> **Consigne A**
Donnez sous forme de liste JSON de chaînes, une par ligne et sans les lignes vides, les lignes du listing allant de celle qui contient « [School Zip Code] (178, 2236) » à celle qui contient « [menuitem] (58, 129) », ces deux lignes comprises.

> **Texte à lire**
* * * *
Entzheim sous l'Ancien Régime

 

Après le focus sur la période troublée de la Révolution en 2012, intéressons-nous à la vie publique de notre village des origines connues au Moyen-Âge jusqu’à la veille de la Révolution.

 

La seigneurie des Zorn

Possession des ducs de Lorraine puis de l’évêque de Strasbourg, le fief (seigneurie) d’Entzheim est attribué aux sieurs Zorn en 1297 par Ulrich, landgrave de Basse Alsace. Il investit le chevalier Nicolas der alt Zorn de tous les droits et revenus en dépendant. Entre autres, il autorise les desservants des églises, nomme les prévôts et perçoit 1/5 de la dîme (impôt sur les récoltes). C’est dans l’actuelle rue de la Dîme que se trouvait l’un des quatre « greniers à dîme » (Zehnerschier).

 Par la suite et jusqu’à la Révolution, Entzheim a été régi par la branche aînée des Zorn de Plobsheim qui ont introduit la Réforme protestante en 1559. Du reste, cette grande famille patricienne a donné le plus grand nombre de ses stettmeistres et ammeistres à la ville de Strasbourg.

 

En 1771, le seigneur Maximilien Auguste Zorn de Plobsheim rendit une dernière fois visite à ses sujets d’Entzheim. Toute la commune, le Pasteur Théobald Juch et les enfants en tête, lui prépara une réception enthousiaste n’imaginant pas qu’il s’agissait pour ainsi dire d’un adieu aux anciennes institutions. Bien que n’y résidant que rarement, les Zorn possédaient un château appelé « Junkerhaus » entouré d’un parc seigneurial situé à la hauteur de l’actuelle rue de la Blieth. Lors de la bataille du 4 octobre 1674, le village se trouvait au milieu des positions des Impériaux allemands opposés aux troupes du maréchal de Turenne. Il ne restait qu’un amas de ruines entraînant l'exode des habitants vers Strasbourg et Ostwald. Seul le château n’a pas été détruit. Vraisemblablement démoli sous la Révolution, la cave fut cependant épargnée pour devenir un lieu de stockage pour les paysans.
* * * *
> **Listing fourni**
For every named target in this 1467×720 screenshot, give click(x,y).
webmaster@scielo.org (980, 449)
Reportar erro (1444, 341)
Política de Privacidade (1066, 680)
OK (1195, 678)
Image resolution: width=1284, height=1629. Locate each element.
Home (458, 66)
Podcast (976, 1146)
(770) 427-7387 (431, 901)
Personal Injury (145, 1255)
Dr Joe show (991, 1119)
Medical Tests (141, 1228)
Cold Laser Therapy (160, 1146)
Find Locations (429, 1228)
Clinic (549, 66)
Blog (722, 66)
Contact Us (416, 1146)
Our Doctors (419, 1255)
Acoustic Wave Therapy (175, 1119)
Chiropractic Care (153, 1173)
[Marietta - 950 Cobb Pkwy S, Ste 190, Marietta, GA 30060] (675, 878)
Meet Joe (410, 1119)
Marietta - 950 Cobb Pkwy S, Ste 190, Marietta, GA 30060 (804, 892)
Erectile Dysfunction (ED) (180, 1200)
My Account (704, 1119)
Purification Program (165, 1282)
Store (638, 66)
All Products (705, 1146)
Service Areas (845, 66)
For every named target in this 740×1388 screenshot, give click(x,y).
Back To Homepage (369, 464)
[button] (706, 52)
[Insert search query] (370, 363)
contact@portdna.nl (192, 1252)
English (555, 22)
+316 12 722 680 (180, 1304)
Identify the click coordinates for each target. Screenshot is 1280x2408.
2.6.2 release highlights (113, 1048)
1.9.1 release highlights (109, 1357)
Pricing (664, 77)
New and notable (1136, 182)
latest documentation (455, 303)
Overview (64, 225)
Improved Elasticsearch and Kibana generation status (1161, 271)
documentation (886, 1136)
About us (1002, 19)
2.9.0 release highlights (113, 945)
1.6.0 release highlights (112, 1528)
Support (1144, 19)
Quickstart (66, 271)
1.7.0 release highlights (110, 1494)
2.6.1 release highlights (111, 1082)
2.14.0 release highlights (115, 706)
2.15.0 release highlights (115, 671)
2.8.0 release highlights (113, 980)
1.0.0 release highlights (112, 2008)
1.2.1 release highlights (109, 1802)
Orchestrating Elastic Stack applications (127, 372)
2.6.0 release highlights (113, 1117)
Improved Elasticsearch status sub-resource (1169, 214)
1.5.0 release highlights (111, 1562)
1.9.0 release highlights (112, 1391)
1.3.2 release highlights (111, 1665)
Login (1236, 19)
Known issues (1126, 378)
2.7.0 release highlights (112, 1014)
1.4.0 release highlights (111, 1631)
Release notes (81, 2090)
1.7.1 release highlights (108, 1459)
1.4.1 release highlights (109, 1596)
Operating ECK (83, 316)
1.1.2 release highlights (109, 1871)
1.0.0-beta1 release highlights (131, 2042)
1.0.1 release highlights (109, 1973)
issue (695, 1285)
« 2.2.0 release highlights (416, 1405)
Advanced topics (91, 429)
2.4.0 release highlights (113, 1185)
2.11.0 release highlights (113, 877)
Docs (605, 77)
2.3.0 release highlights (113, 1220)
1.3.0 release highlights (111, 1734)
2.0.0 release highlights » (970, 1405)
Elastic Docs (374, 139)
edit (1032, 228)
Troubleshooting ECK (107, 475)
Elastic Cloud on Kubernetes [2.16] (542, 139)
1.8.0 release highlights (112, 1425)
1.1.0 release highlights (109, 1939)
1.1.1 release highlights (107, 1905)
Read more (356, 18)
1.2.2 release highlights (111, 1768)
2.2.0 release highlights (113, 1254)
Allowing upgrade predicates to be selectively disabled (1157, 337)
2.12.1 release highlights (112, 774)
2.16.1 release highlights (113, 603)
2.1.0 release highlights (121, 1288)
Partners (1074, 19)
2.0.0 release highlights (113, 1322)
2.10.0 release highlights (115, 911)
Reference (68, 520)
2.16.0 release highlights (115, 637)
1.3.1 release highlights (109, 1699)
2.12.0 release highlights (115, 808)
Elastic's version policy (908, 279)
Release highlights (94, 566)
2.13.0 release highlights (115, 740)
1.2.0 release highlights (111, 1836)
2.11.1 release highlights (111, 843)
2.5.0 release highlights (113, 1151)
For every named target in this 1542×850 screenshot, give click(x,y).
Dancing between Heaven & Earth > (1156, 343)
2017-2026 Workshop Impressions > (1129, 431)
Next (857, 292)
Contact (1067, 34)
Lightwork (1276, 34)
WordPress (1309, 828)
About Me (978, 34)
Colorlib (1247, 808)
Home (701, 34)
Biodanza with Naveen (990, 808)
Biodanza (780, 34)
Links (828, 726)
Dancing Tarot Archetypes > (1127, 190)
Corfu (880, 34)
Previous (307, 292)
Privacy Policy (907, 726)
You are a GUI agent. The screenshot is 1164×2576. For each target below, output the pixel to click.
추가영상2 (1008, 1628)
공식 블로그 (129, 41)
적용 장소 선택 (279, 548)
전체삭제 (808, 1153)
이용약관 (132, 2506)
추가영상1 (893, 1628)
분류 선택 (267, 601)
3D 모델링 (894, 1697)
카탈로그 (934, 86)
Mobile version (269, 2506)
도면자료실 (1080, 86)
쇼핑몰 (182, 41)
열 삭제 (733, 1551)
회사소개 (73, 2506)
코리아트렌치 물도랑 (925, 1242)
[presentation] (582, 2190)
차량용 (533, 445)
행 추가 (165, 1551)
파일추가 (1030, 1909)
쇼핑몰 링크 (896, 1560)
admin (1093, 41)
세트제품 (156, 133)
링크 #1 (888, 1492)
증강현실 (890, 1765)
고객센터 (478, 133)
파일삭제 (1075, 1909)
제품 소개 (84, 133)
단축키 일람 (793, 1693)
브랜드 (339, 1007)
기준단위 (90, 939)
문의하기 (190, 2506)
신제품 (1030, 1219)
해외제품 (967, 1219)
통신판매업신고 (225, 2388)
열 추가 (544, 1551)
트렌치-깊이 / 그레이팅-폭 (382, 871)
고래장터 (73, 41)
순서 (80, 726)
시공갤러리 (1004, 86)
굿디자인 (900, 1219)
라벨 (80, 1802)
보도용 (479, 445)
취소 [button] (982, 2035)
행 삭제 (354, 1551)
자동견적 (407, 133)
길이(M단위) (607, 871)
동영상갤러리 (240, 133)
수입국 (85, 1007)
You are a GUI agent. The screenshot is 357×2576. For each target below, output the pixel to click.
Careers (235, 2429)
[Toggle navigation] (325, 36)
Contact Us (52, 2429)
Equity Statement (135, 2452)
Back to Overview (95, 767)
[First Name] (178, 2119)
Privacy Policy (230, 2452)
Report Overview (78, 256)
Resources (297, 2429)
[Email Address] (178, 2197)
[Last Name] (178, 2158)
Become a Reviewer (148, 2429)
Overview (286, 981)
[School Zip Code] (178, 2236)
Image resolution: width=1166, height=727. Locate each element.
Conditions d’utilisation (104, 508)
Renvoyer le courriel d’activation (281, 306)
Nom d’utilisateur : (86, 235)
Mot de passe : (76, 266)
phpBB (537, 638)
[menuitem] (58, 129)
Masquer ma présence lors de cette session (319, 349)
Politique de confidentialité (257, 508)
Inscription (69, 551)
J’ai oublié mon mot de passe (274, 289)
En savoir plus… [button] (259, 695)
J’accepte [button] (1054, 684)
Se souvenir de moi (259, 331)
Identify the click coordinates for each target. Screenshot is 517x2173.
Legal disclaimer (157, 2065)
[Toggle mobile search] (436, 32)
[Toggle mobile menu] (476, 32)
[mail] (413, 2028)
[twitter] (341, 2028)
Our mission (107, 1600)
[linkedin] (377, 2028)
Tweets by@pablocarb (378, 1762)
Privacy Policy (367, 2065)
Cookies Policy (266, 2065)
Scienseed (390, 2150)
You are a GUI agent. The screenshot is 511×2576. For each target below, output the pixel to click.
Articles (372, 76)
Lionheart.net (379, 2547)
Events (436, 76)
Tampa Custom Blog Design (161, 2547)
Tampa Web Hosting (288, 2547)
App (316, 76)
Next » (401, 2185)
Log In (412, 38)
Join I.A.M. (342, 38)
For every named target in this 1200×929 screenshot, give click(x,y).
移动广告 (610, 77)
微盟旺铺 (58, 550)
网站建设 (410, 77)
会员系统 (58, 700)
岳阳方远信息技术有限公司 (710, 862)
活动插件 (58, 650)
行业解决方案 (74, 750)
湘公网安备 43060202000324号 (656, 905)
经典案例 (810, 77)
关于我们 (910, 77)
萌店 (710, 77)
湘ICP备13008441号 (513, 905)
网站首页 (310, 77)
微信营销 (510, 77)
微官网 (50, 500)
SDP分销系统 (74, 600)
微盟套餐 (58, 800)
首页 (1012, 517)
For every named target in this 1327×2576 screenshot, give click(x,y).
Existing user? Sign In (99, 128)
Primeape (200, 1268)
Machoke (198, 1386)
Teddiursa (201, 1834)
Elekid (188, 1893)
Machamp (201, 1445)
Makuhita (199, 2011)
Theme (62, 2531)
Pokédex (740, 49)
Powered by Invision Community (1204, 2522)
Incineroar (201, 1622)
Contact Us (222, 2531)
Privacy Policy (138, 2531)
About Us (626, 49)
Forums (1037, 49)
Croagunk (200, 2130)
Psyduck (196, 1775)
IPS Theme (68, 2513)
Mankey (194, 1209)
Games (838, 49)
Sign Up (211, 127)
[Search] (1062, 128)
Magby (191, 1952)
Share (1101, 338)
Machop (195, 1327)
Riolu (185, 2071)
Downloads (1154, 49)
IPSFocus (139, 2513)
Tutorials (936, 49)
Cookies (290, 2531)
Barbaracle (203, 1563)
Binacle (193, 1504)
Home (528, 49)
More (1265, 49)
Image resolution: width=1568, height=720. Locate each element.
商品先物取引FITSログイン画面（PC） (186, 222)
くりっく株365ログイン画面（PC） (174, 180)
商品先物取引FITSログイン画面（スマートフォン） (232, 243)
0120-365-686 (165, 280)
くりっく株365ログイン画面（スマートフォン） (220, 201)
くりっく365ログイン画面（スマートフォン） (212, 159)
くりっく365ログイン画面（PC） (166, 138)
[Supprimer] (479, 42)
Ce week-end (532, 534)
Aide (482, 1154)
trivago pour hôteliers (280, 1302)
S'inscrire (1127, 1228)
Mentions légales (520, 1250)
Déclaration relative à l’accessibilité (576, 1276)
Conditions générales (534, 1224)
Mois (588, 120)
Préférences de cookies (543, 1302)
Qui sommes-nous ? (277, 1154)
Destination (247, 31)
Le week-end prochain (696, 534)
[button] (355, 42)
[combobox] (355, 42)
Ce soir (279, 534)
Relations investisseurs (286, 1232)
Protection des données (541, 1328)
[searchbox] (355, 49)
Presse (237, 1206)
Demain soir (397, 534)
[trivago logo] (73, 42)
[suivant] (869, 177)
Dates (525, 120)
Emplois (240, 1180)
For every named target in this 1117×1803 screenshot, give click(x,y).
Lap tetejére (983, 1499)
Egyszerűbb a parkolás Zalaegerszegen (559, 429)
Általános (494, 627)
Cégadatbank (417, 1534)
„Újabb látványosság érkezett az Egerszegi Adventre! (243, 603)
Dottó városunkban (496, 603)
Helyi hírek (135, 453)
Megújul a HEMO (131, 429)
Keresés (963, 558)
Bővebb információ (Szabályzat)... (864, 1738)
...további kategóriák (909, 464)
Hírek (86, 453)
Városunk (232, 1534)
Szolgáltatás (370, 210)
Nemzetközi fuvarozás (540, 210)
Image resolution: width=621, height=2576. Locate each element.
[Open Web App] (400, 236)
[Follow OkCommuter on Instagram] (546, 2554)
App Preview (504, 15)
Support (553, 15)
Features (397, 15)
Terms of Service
* * * *
> **Consigne B**
Recopiez à l'identique l'intégralité du texte sur Entzheim sous l'Ancien Régime.

> **Résultat A**
[
  "[School Zip Code] (178, 2236)",
  "Image resolution: width=1166, height=727. Locate each element.",
  "Conditions d’utilisation (104, 508)",
  "Renvoyer le courriel d’activation (281, 306)",
  "Nom d’utilisateur : (86, 235)",
  "Mot de passe : (76, 266)",
  "phpBB (537, 638)",
  "[menuitem] (58, 129)"
]

> **Résultat B**
Entzheim sous l'Ancien Régime

 

Après le focus sur la période troublée de la Révolution en 2012, intéressons-nous à la vie publique de notre village des origines connues au Moyen-Âge jusqu’à la veille de la Révolution.

 

La seigneurie des Zorn

Possession des ducs de Lorraine puis de l’évêque de Strasbourg, le fief (seigneurie) d’Entzheim est attribué aux sieurs Zorn en 1297 par Ulrich, landgrave de Basse Alsace. Il investit le chevalier Nicolas der alt Zorn de tous les droits et revenus en dépendant. Entre autres, il autorise les desservants des églises, nomme les prévôts et perçoit 1/5 de la dîme (impôt sur les récoltes). C’est dans l’actuelle rue de la Dîme que se trouvait l’un des quatre « greniers à dîme » (Zehnerschier).

 Par la suite et jusqu’à la Révolution, Entzheim a été régi par la branche aînée des Zorn de Plobsheim qui ont introduit la Réforme protestante en 1559. Du reste, cette grande famille patricienne a donné le plus grand nombre de ses stettmeistres et ammeistres à la ville de Strasbourg.

 

En 1771, le seigneur Maximilien Auguste Zorn de Plobsheim rendit une dernière fois visite à ses sujets d’Entzheim. Toute la commune, le Pasteur Théobald Juch et les enfants en tête, lui prépara une réception enthousiaste n’imaginant pas qu’il s’agissait pour ainsi dire d’un adieu aux anciennes institutions. Bien que n’y résidant que rarement, les Zorn possédaient un château appelé « Junkerhaus » entouré d’un parc seigneurial situé à la hauteur de l’actuelle rue de la Blieth. Lors de la bataille du 4 octobre 1674, le village se trouvait au milieu des positions des Impériaux allemands opposés aux troupes du maréchal de Turenne. Il ne restait qu’un amas de ruines entraînant l'exode des habitants vers Strasbourg et Ostwald. Seul le château n’a pas été détruit. Vraisemblablement démoli sous la Révolution, la cave fut cependant épargnée pour devenir un lieu de stockage pour les paysans.